Before all this started, Karen caught some kind of stomach bug. We don't think it was the flu because she never had much of a fever. We checked often but I don't believe we ever saw her temp go above 98.9°F. She did however have diarrhea. Taking imodium to control diarrhea has preceded blockages multiple times in the past; so this time we decided to just skip her usual bowel maintenance regimen. This has slowly grown over the years to accommodate the increasing amounts of opiate based pain medication. It includes senna, colace, bisacodyl, and if things start to slow down, lactulose. Even skipping all these laxatives, it took a week for things to calm down. To the best of our knowledge there was no time between the diarrhea and the constipation. Just one day things were moving too quickly, and the next she had no bowel movements.

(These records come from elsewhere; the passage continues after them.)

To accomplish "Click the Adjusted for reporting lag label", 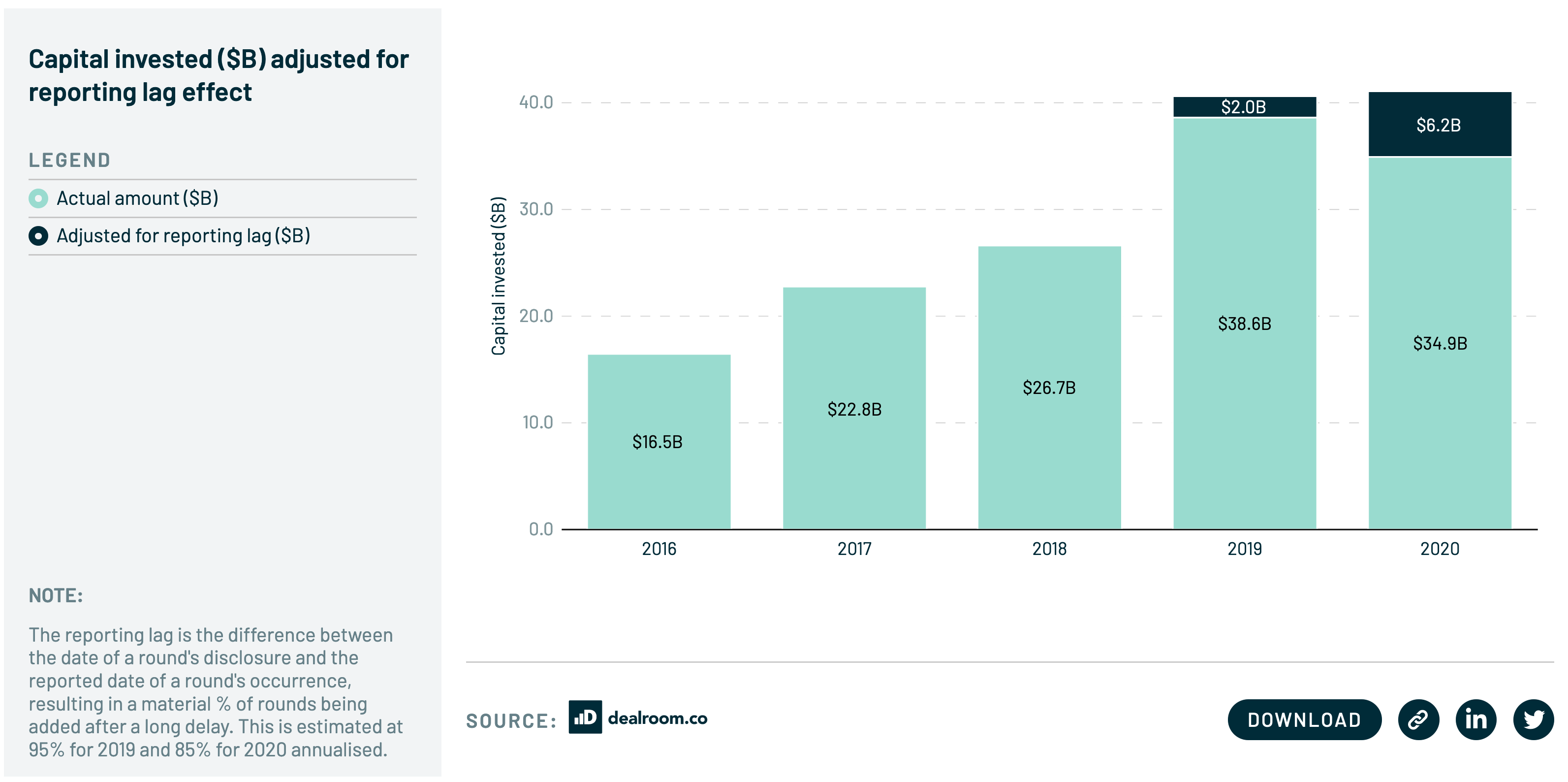I will (183, 236).
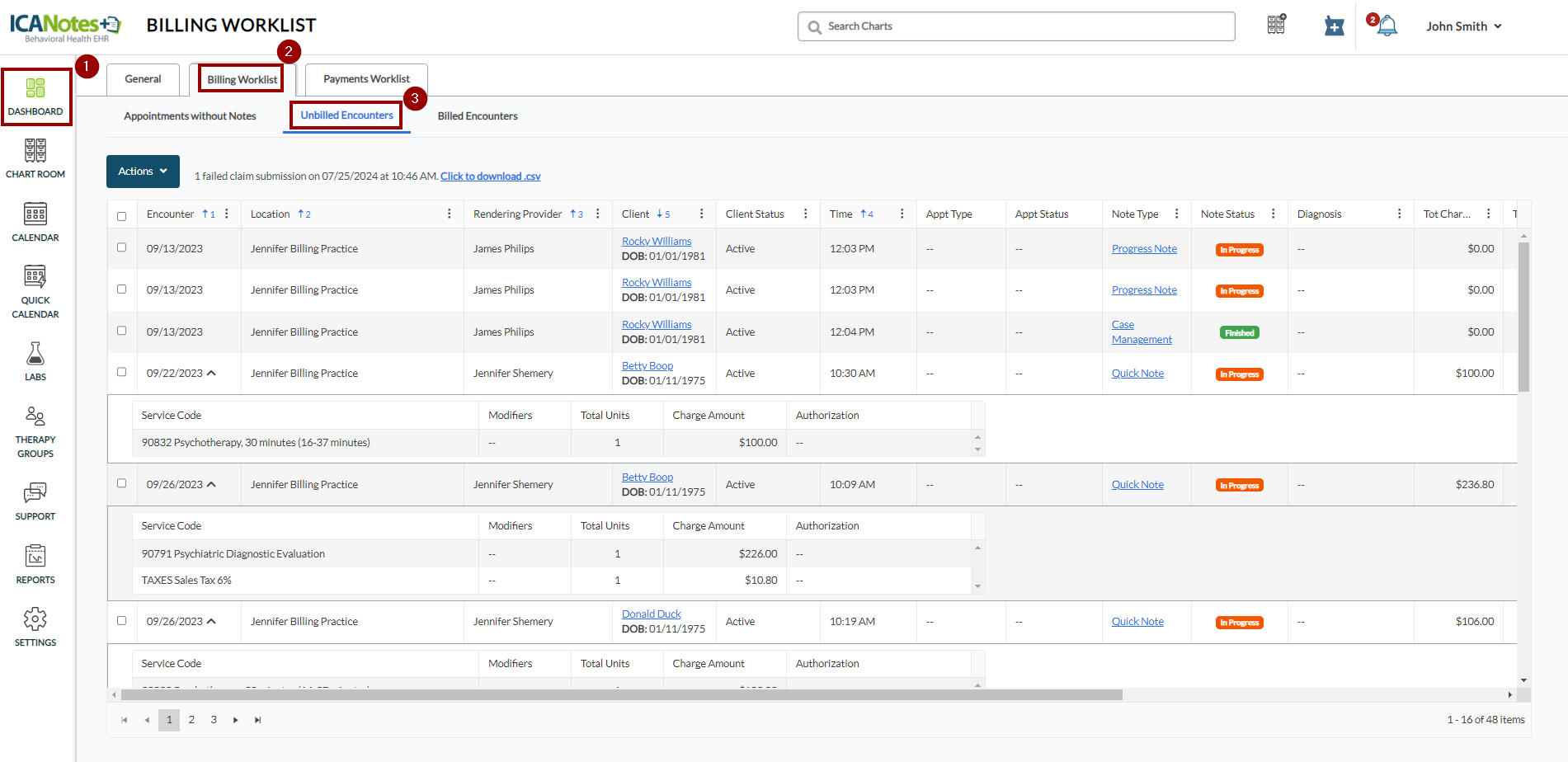This screenshot has height=762, width=1568.
Task: Open the Actions dropdown button
Action: pyautogui.click(x=143, y=172)
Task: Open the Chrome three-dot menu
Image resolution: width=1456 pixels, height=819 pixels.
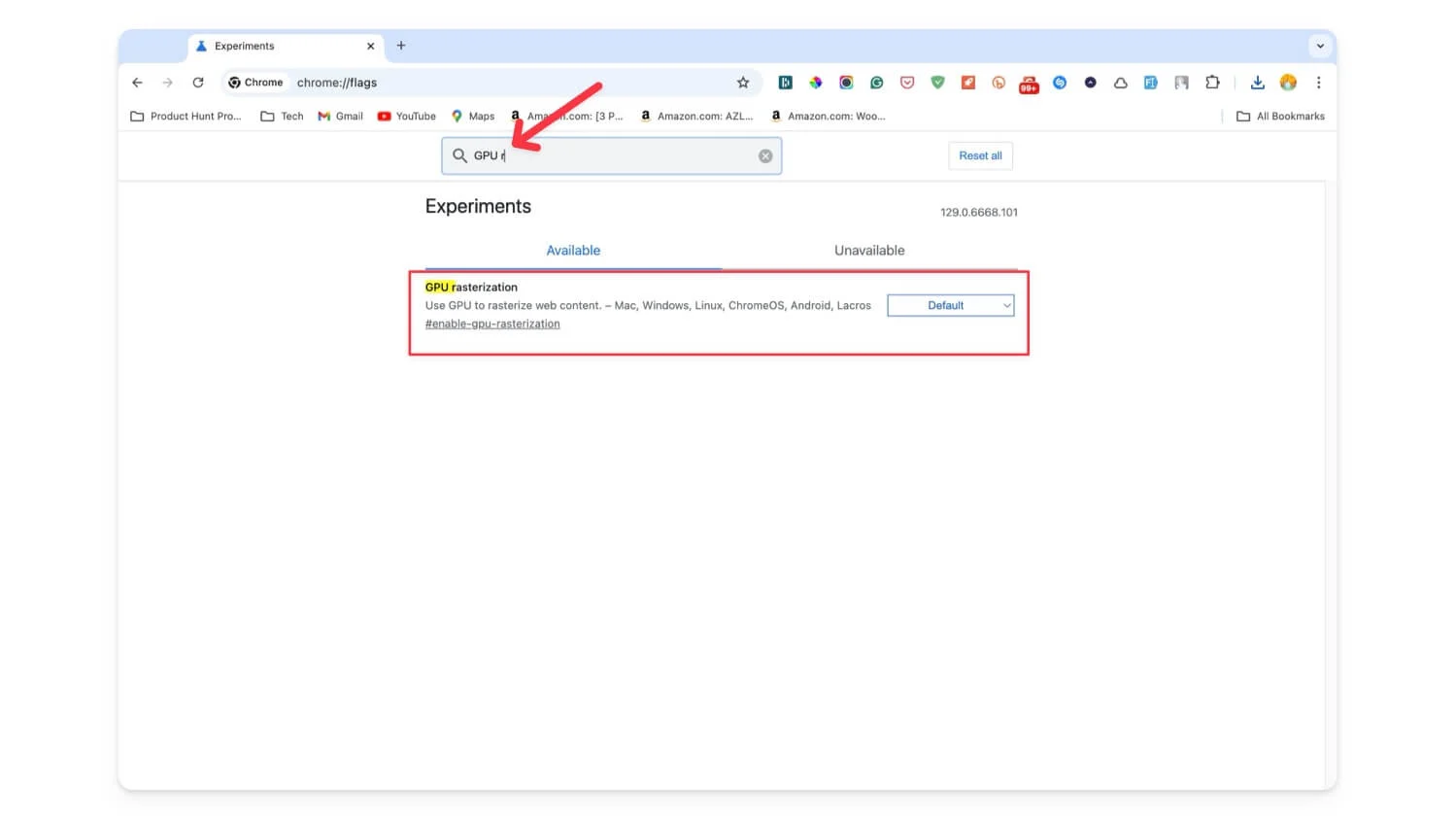Action: pyautogui.click(x=1318, y=83)
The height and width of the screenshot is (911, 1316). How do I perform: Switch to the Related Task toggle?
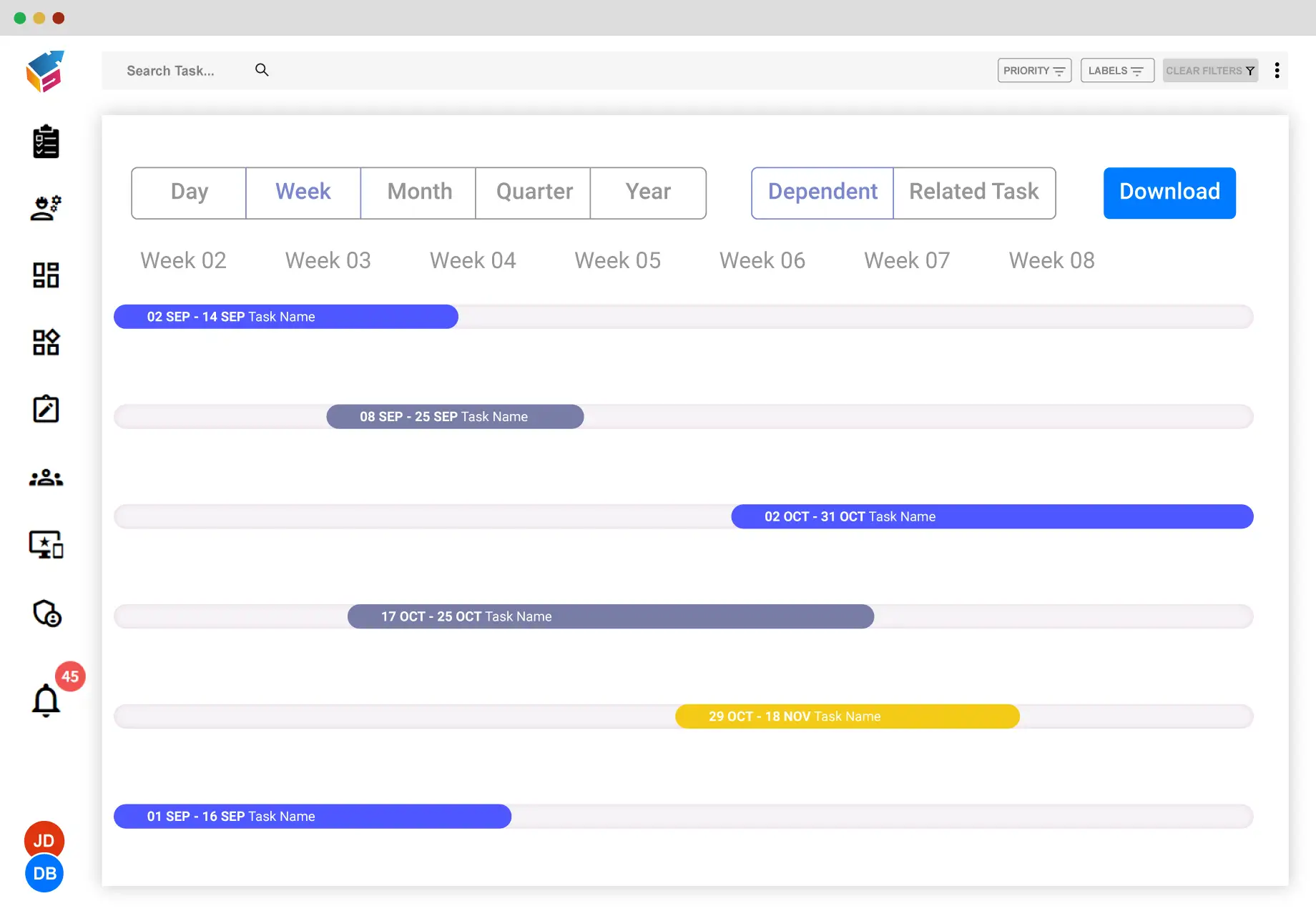click(x=973, y=192)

She developed abdominal pain and bloating and we decided this may be the start of a bowel obstruction. So along with jumping full speed back into our regular laxatives, we switched to a liquid diet. That was the 9th. By the 10th the pain and bloating had gone away and we were pleased we had caught it in time. There had still been no bowel movements and by the 11th the symptoms started to return. Karen's pain level spiked later in the day on the 12th and we went into the ER. The hospital waiting room was packed, but I guess Karen gets VIP treatment now, as we quickly got a room. Shortly after, a CT scan confirmed it was a bowel obstruction.
Although we haven't forgotten in the least, one of the doctors wanted to remind us that Karen has a frozen abdomen and no surgery would be possible. (I explained it here last time.) Which means we basically just have to wait and see if it resolves on its own - and if not, they can place a permanent venting tube and send Karen home one last time. Our obstructions have always resolved on their own in the past, but it's a stressful situation. And any deviation from our past blockages makes me nervous.

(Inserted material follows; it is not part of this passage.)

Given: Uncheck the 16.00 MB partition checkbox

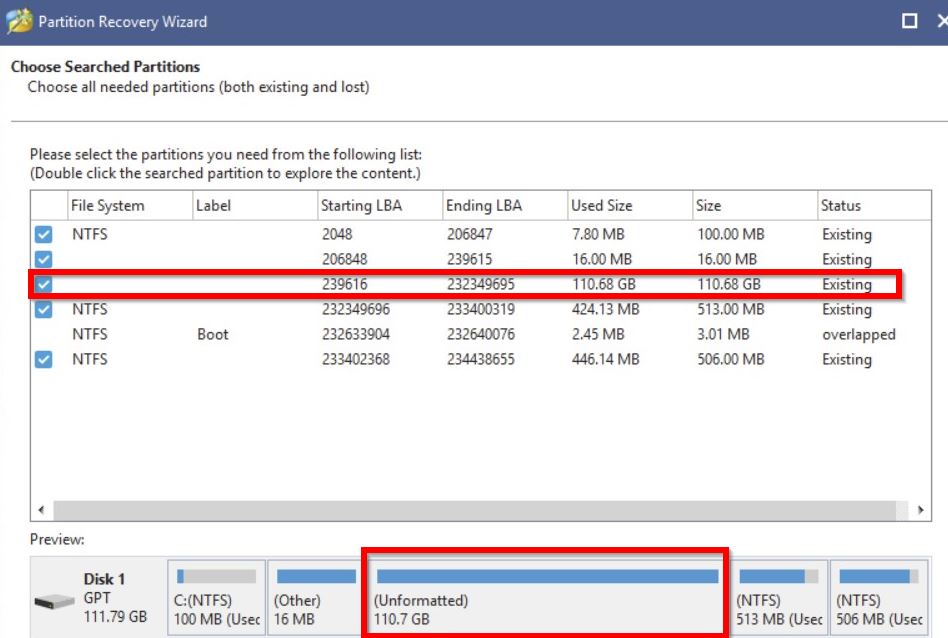Looking at the screenshot, I should tap(44, 260).
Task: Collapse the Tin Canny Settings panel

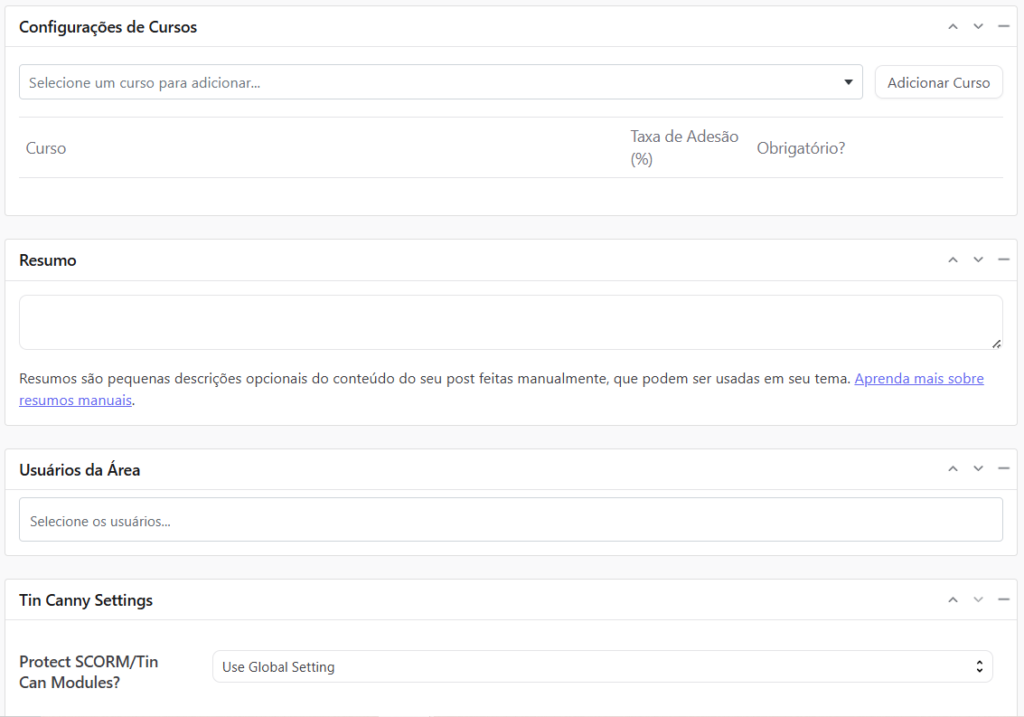Action: [1003, 600]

Normally obstructions are accompanied by intense nausea, and while Karen did puke on the way in, it wasn't preceded or followed by any nausea. The pain was bad, but seemed to go away extremely fast after the NG tube went in. Perhaps her ever increasing fentanyl dosage helped mask some of that pain, but I can't explain the lack of nausea. This is also the first time we're constantly having trouble getting stomach fluid out of the NG tube. While in the ER, the initial NG tube was removed and replaced with a larger tube, but we're still having issues. It seems they have to flush the tube every hour or two. I worry the tube went in too far and it's just pressed up against the bottom of her stomach and that's why it can't suck anything out. Both the nurse and doctor felt the position was good; so what are the odds both of them got this wrong? I guess the other possibility is just her stomach is already empty due to our two day jump start of a liquid diet at home, but everyone thinks they'd see less distension if this were the case. This is important to get right, as part of what allows blockages to reverse is the lack of pressure upstream.